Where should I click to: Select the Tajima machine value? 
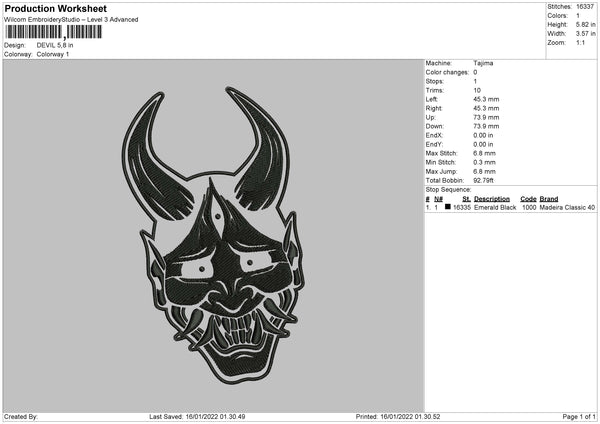483,63
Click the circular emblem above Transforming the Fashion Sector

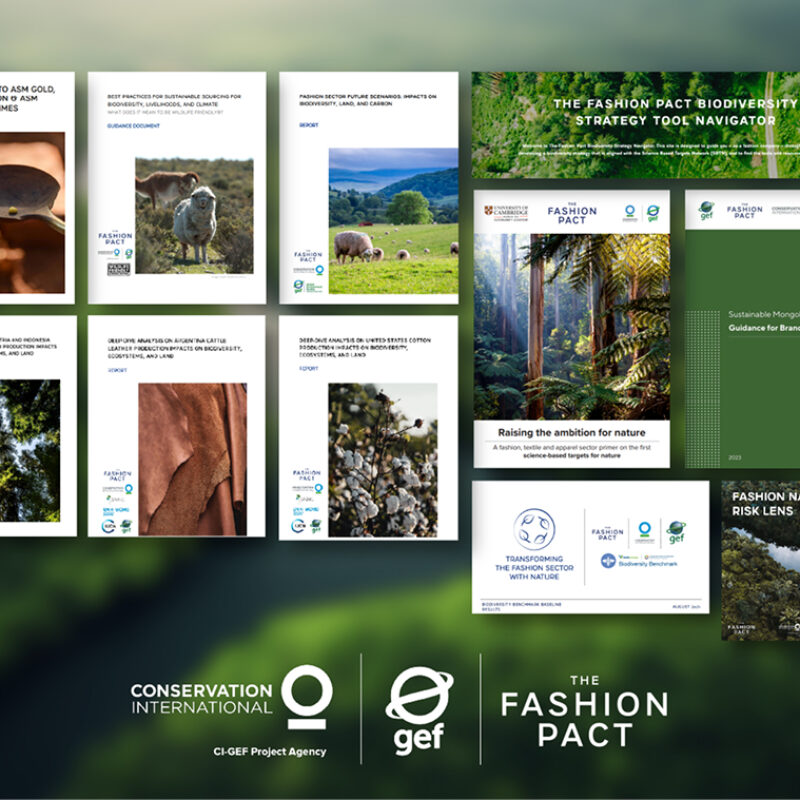[x=534, y=529]
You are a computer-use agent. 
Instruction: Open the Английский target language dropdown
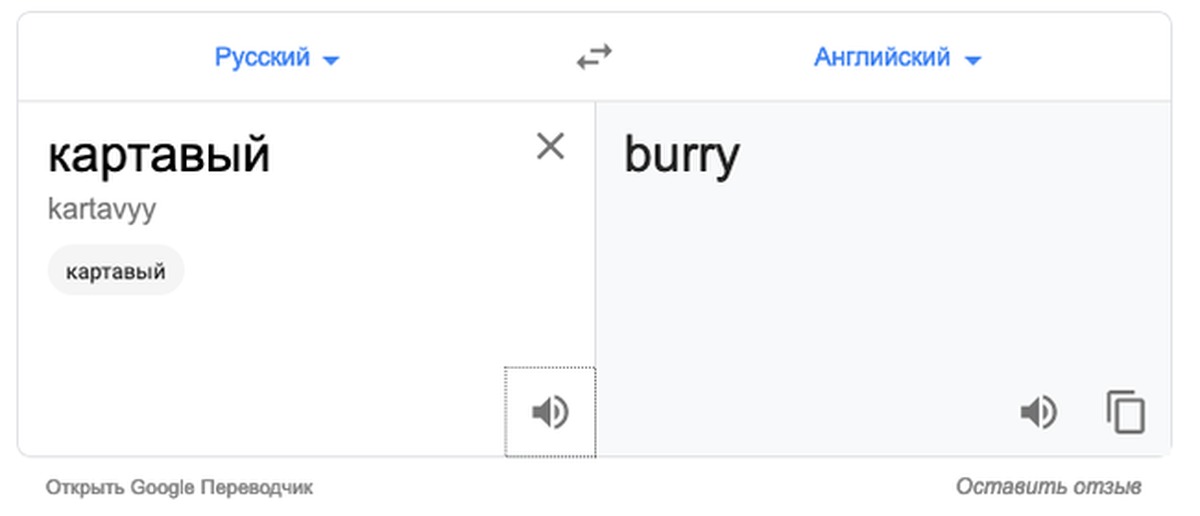coord(897,58)
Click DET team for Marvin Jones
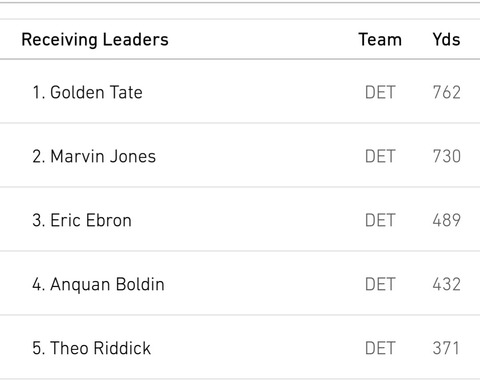 coord(380,156)
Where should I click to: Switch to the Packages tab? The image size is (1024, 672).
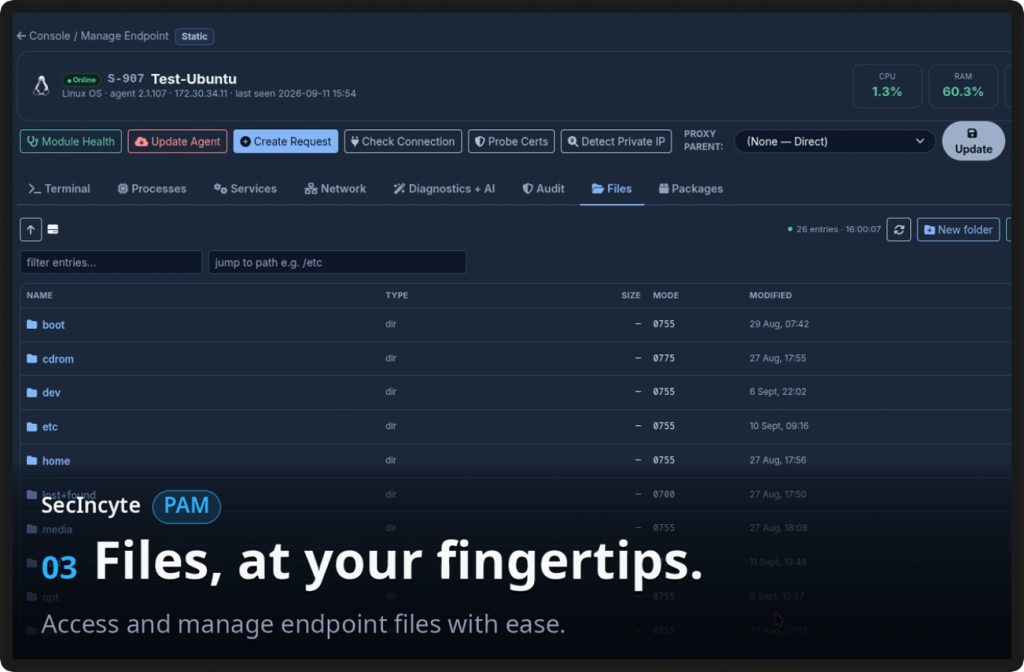pos(691,189)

*Exercise description*. Copy out every line of the listing above word for word, omitting the pictures.

*The solution*.
Where should I click to: Select the Tajima machine value? 
483,63
Click the circular emblem above Transforming the Fashion Sector

[x=534, y=529]
You are a computer-use agent. 
Instruction: Open the Английский target language dropdown
coord(897,58)
Click DET team for Marvin Jones
 coord(380,156)
Where should I click to: Switch to the Packages tab? The image size is (1024, 672).
pos(691,189)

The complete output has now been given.